--- start of DATASET ---
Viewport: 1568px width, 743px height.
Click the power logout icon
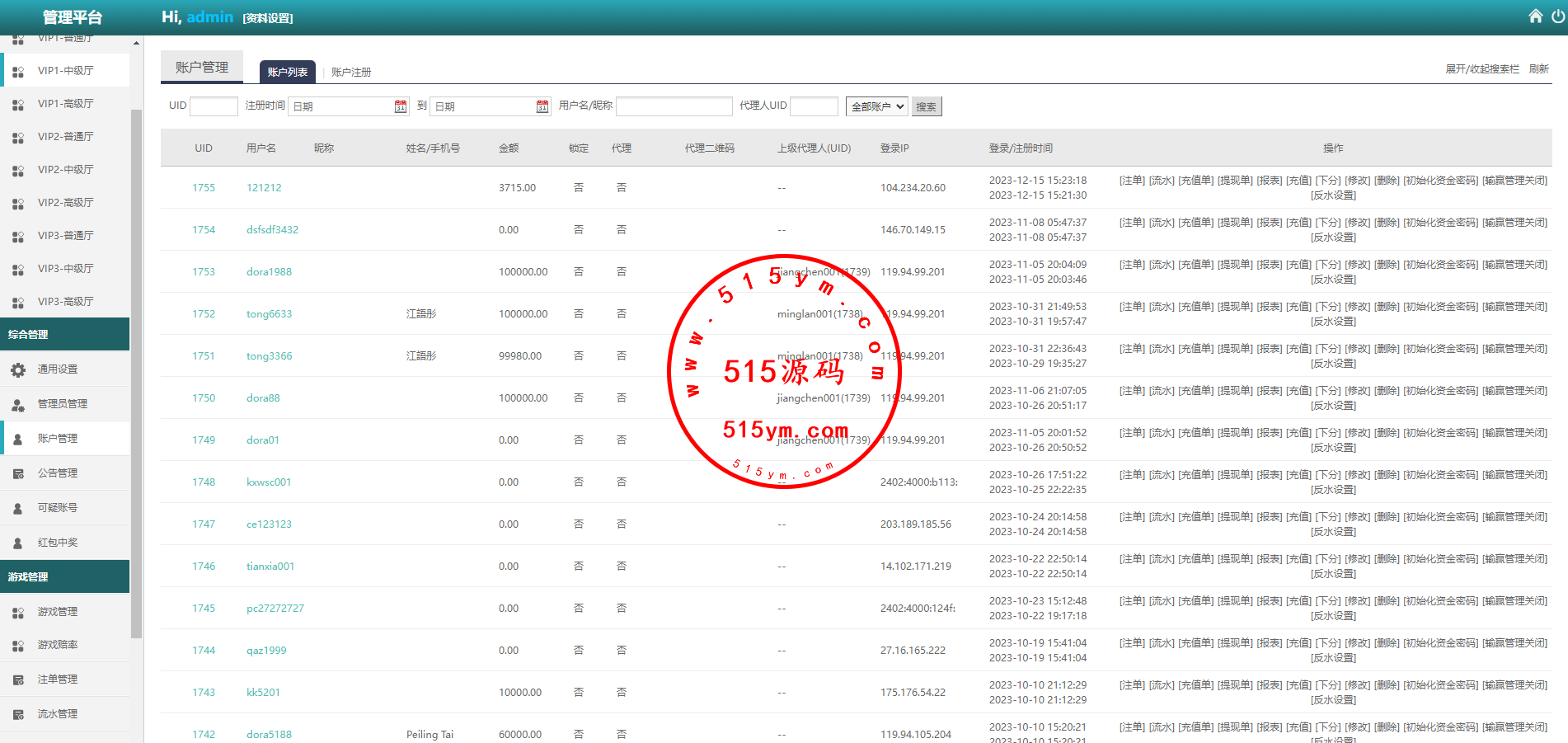pyautogui.click(x=1558, y=16)
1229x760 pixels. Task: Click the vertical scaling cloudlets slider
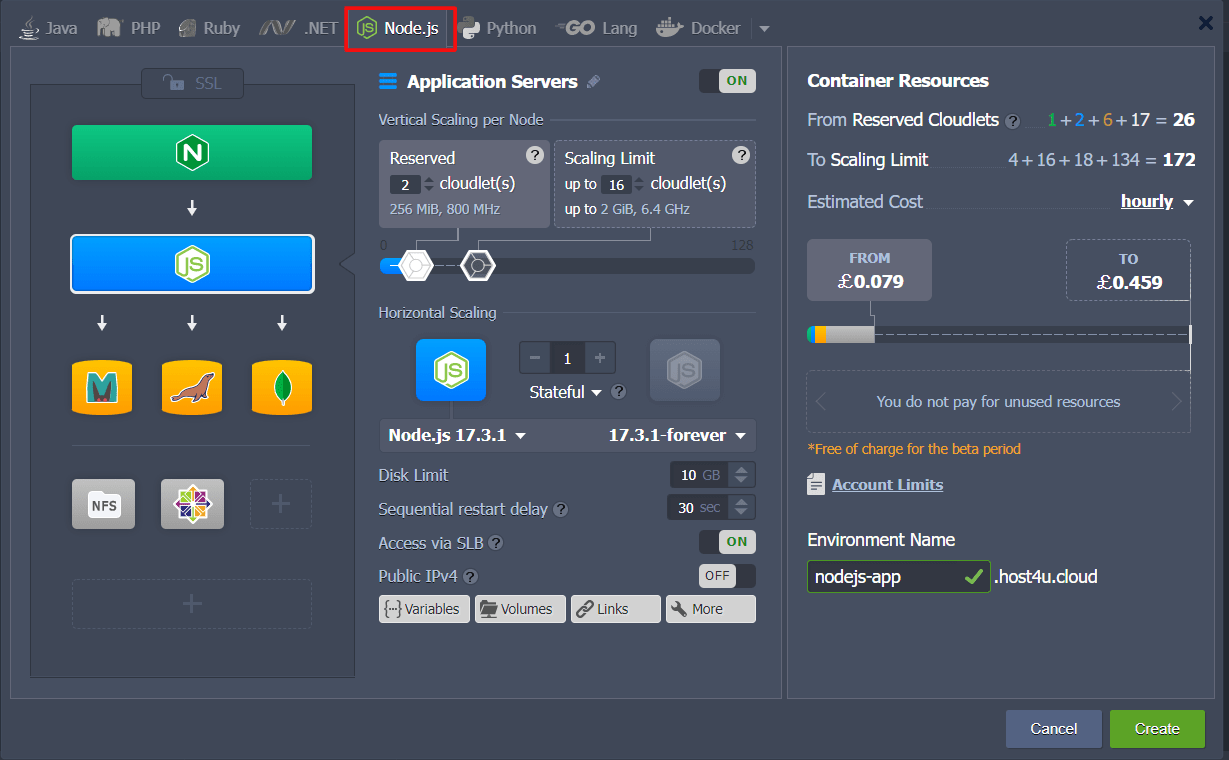pos(415,265)
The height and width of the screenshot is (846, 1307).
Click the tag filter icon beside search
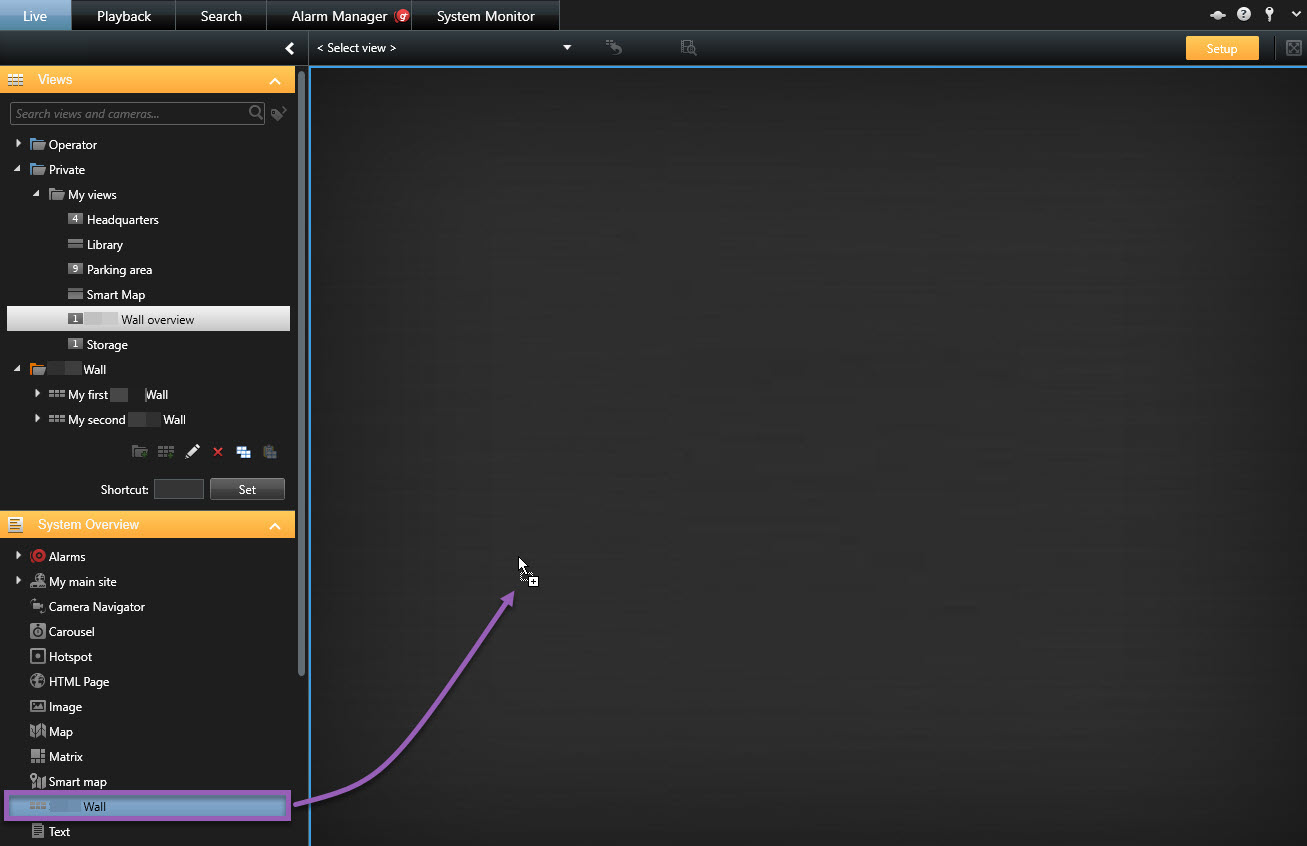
--- end of DATASET ---
## THE PROBLEM
Reproduce every row above, requests included, with each coordinate in the answers offset by 59. Omit the pictures.

## FULL OUTPUT
Viewport: 1568px width, 743px height.
Click the power logout icon
pyautogui.click(x=1617, y=75)
1229x760 pixels. Task: Click the vertical scaling cloudlets slider
pos(474,324)
The height and width of the screenshot is (846, 1307).
Click the tag filter icon beside search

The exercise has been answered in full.